### WHAT THE TASK REQUIRES:
Scan the listing for the word "computer", and copy out each line where it is found.

### EXERCISE DATA:
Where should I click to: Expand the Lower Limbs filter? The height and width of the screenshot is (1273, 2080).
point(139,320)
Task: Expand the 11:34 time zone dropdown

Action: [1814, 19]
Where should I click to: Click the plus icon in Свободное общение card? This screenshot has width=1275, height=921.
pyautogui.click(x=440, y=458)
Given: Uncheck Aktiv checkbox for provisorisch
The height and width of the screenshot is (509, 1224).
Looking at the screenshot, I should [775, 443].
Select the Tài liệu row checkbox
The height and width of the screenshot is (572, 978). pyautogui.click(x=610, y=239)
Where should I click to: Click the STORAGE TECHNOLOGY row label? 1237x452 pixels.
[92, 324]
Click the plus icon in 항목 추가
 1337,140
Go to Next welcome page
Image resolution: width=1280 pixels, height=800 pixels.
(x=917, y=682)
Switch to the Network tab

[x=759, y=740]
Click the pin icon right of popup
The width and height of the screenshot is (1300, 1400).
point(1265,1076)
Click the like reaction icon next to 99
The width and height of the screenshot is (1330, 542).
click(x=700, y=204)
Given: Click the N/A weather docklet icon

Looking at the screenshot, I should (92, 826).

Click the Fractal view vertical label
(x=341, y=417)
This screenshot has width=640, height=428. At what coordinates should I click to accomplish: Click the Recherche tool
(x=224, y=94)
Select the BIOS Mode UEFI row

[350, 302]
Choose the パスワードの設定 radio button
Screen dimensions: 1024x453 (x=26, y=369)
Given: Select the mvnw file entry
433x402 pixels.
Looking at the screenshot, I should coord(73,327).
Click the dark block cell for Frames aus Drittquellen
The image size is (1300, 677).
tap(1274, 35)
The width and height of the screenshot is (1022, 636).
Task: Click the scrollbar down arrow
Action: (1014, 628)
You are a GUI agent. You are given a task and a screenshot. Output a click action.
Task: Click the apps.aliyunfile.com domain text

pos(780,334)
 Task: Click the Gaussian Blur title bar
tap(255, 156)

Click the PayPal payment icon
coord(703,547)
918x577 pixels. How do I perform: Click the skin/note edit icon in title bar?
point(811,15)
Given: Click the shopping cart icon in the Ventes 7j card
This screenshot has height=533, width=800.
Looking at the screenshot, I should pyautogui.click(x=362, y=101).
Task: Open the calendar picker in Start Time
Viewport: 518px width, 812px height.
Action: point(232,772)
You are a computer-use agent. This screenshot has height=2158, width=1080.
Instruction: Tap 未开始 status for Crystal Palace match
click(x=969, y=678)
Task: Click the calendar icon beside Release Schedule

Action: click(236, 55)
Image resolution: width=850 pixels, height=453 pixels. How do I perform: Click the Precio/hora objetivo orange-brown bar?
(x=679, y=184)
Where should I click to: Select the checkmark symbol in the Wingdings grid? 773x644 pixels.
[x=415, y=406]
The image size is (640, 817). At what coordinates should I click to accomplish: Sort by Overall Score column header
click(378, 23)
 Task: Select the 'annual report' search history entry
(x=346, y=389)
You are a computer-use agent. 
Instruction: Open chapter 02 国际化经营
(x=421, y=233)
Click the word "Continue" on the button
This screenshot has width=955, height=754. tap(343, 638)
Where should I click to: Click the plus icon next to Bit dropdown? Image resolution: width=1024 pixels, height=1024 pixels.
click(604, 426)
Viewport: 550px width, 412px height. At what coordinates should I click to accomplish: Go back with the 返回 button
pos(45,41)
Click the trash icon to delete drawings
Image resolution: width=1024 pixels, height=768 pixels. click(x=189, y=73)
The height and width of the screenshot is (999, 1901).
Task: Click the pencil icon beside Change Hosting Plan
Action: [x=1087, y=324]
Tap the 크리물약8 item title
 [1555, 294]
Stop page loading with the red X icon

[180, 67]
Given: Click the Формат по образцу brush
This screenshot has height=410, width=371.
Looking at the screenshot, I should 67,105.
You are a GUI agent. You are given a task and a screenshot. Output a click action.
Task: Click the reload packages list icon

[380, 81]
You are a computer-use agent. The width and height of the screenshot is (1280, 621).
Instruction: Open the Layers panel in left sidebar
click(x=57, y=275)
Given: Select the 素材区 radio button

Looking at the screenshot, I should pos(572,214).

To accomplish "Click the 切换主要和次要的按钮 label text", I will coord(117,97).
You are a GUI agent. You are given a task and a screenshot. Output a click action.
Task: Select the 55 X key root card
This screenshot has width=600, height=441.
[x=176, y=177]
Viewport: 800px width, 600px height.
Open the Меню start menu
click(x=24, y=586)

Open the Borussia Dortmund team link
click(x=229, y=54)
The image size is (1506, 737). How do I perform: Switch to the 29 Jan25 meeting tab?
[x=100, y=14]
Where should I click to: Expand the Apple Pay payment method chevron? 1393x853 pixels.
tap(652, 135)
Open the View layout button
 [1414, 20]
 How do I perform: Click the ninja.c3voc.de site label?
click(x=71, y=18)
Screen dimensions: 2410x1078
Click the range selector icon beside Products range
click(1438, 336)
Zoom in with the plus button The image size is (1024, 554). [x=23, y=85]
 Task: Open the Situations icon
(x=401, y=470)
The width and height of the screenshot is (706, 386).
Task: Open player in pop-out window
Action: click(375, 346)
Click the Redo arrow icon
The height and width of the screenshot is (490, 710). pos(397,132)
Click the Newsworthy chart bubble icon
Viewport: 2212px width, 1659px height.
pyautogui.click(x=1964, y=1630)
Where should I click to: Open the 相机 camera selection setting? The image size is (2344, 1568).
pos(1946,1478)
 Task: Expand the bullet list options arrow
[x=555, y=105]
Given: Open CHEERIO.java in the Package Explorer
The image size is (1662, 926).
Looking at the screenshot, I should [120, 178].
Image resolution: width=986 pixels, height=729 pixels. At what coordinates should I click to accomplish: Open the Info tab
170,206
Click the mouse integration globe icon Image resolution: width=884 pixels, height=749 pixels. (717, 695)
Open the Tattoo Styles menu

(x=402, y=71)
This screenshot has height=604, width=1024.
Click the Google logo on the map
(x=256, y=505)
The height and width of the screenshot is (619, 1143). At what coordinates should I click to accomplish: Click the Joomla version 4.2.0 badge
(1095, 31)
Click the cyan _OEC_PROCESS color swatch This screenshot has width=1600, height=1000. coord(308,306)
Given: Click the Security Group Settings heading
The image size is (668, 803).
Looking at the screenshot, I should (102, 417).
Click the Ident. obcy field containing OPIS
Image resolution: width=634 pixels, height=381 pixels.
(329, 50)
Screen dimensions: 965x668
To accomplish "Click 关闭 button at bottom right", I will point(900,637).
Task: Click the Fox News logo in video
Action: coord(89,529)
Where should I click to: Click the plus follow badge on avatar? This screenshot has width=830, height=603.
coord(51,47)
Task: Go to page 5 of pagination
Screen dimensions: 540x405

### WRITTEN REPLY:
You are a computer-use agent. This screenshot has height=2158, width=1080.
You are a computer-use agent. 
You are a computer-use agent. The width and height of the screenshot is (1280, 621).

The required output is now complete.